* [Given problem]: Reproduce each of the rows below verbatim, leaving out the pictures.

──────────────────────────────

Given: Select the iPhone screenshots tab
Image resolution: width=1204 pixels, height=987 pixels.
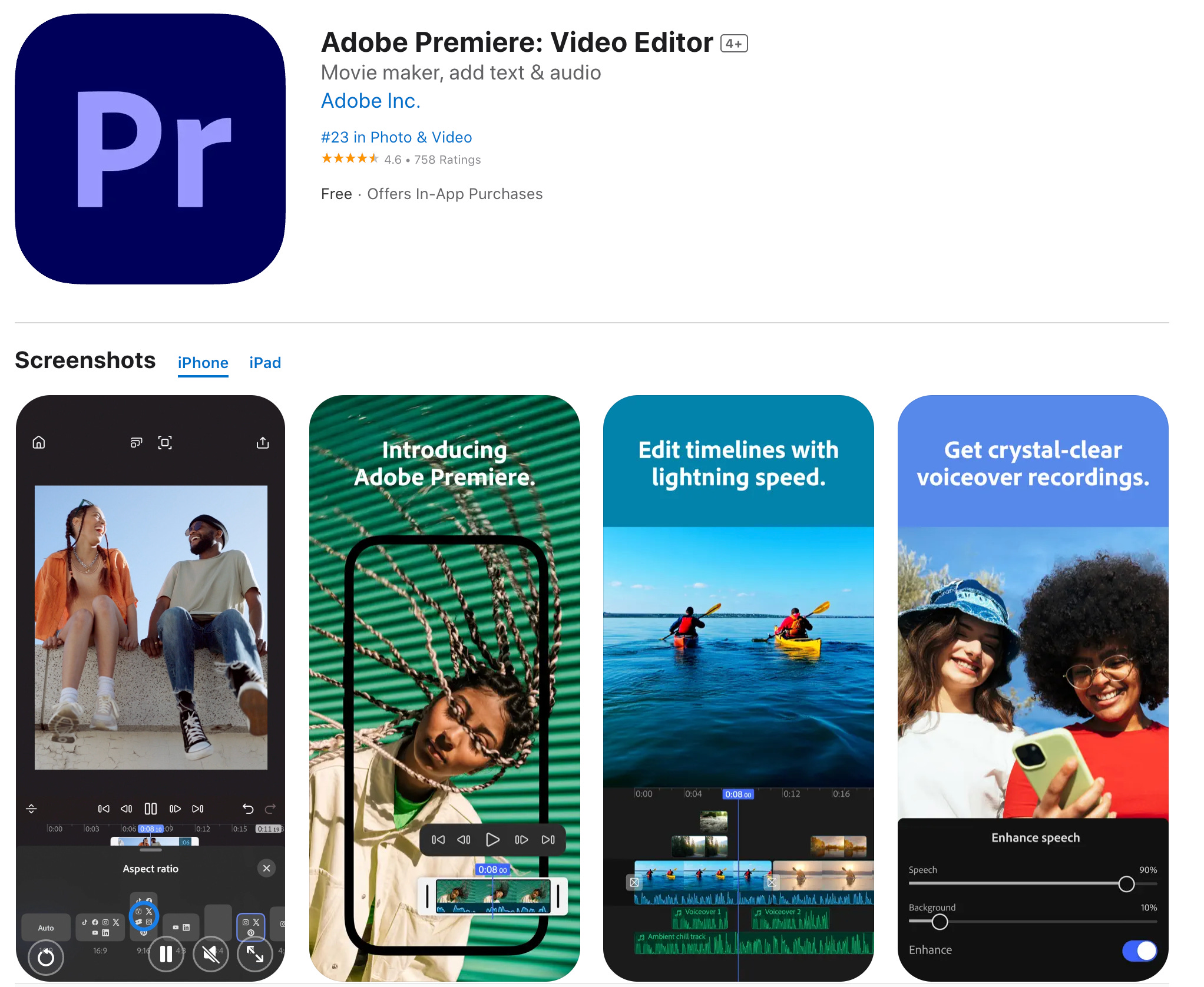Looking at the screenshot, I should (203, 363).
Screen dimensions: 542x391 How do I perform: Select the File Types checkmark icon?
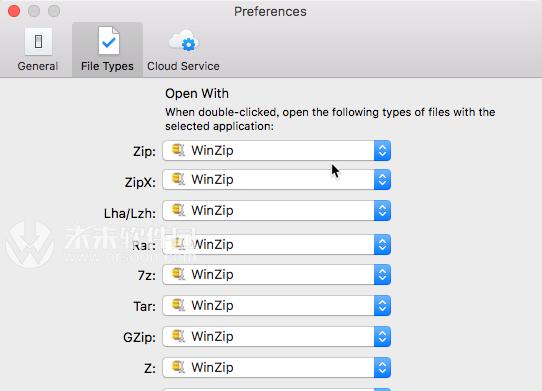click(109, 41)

──────────────────────────────

* [Response to this exercise]:
Given: Select the iPhone screenshots tab
Image resolution: width=1204 pixels, height=987 pixels.
Looking at the screenshot, I should (203, 363).
Screen dimensions: 542x391 How do I perform: Select the File Types checkmark icon?
click(109, 41)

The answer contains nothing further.